Saturday 17 May 2008

This changing world !

Gardening is entrenched in the human mind because centuries ago it was important to survival. In many cases the humble kitchen garden was the difference between eating well - and famine !

Ask any old timer about the methods used. Gardening was a science, but the most important aspect was securing enough seeds for next year's crop. Seeds were collected from the most prolific plants and carefully stored away until the coming spring.

Those days are long gone. Gardeners who today collect seeds from this years crop are in for a surprise. Those seeds will not germinate. Science - and the multinational companies who run the seed business - have introduced genetics to ensure that the seeds you buy from the plant shops produce one crop only - and their progeny are sterile.

The multinationals claim they need that protection because of the huge amounts of money they spend to improve seed lines and increase the crop yield. What they have actually done is create a monopoly. The " one crop " seed means that every year you have to pay their price - or forget about a vegetable garden.

That may be acceptable in a developed country like Australia, but in the developing world it condemns farmers to using old fashioned, low yield plant lines - and accounts for food shortages in much of the world.

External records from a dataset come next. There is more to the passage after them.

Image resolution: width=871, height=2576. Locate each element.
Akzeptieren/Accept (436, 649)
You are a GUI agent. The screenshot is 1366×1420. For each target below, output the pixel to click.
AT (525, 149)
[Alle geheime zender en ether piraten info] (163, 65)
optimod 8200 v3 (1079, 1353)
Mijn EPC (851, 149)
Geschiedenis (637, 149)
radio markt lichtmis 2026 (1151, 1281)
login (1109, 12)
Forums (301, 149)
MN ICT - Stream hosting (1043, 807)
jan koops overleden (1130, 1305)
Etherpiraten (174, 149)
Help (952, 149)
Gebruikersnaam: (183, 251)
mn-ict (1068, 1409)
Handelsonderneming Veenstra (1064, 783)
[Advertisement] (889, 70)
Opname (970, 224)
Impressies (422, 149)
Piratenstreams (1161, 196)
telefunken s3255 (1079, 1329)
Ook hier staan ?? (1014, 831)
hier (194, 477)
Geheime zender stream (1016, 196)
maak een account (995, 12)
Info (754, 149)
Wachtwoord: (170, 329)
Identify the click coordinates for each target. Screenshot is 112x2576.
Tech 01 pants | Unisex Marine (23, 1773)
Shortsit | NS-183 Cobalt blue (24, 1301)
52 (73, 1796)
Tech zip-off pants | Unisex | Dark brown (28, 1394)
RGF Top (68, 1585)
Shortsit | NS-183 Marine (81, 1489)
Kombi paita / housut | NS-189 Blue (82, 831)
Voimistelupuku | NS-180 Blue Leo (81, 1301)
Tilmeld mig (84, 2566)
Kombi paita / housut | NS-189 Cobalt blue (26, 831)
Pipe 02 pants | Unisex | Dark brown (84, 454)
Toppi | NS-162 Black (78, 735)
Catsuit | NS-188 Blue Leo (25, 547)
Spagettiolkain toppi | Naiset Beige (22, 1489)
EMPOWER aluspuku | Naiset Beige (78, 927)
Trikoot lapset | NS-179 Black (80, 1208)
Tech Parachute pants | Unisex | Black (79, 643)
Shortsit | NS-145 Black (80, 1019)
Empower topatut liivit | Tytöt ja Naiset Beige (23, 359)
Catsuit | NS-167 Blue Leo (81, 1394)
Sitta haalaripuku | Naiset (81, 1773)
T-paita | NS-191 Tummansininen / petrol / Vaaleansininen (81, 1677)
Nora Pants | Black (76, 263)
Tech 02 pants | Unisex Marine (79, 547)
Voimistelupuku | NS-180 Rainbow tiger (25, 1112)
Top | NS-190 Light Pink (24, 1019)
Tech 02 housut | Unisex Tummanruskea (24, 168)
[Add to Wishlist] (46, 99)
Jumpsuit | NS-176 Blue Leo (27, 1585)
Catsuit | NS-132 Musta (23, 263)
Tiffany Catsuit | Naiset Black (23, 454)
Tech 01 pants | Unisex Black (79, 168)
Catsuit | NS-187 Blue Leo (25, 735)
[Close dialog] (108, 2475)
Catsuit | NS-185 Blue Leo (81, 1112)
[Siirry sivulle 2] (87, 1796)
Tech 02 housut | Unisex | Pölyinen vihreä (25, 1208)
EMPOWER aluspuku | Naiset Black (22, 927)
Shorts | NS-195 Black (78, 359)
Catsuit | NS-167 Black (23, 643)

The multinationals carefully guard their profits - and they are reluctant to help improve third world farms unless they control the seed supply - and gain a steady income.

The world has set up " seed banks " where samples of the world's crops are stored against some agricultural catastrophe that wipes them out. Obviously these are base seeds that do not contain the bio-encryption that stops them from producing multiple crops.

If the world is to avoid future famine because of it's growing population efforts need to be made to improve crop yields in under developed countries. To achieve that, we need similar research to that going on in the laboratories of the multinationals - but if this is provided by a world body working on a " not for profit " basis - then the resulting seeds can transform third world economies - and banish the scourge of starvation from this productive world.